Why make Mayonnaise at home when you can buy it at the store? Because when made fresh, it tastes infinitely better, and it only requires 5 ingredients and 10 minutes! This recipe is easy, foolproof, and delicious, and can be used for numerous recipes.

Mayonnaise - In Glass Jar With Eggs and Lemon

Many people think of mayonnaise as a condiment, but it’s also an essential ingredient for so many favorite recipes like chicken salad, the best egg salad, deviled eggs, or homemade blue cheese dip.

The deliciousness of the mayo you’re using can totally make or break those kinds of recipes.

I know because I tried to use up a terrible avocado oil mayonnaise I had bought and “hide” it in egg salad with lots of fresh dill and celery. But nope, the flavor of the mayonnaise was still glaring. Which makes sense, right? It’s an essential flavor in those kinds of salads.

While the convenience factor is strong for mayonnaise purchased at the store, freshly made creamy mayo using quality ingredients is really worth the effort.
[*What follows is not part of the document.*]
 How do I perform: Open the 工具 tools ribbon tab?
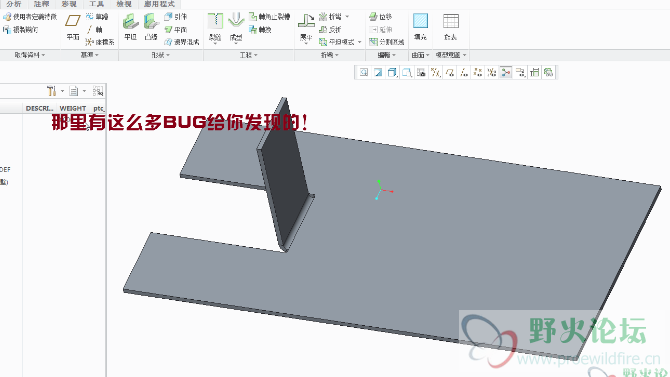(96, 4)
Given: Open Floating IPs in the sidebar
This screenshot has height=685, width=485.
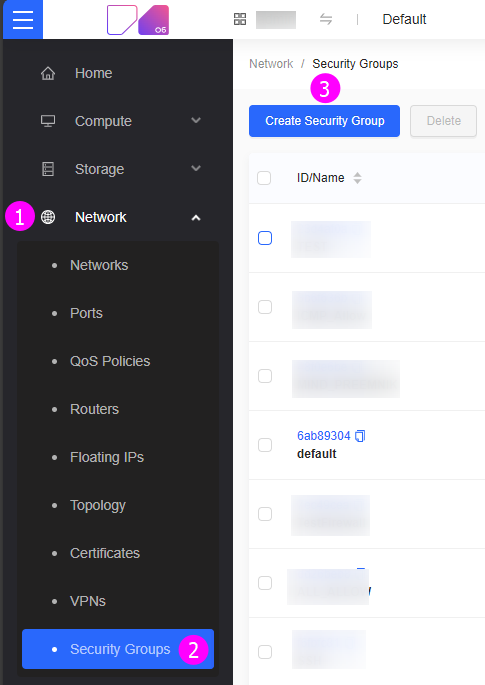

It’s one of those things where if you care enough about the flavor and health factor, making it yourself becomes worthwhile. And actually, the effort we’re talking about is only 10 minutes.

What’s Great About this Recipe

 Fantastic flavor – The flavor here is quite pure, and you can really taste the difference between homemade and storebought. Most storebought mayo taste stale and contain preservatives and off-flavors.

 5 ingredients – For the mayonnaise ingredients, we’ll use egg, oil, salt, ground mustard, and lemon juice. It’s a very simple recipe, and it doesn’t need more. No ground mustard in your pantry? You can also use any mustard in your fridge, like Dijon or yellow.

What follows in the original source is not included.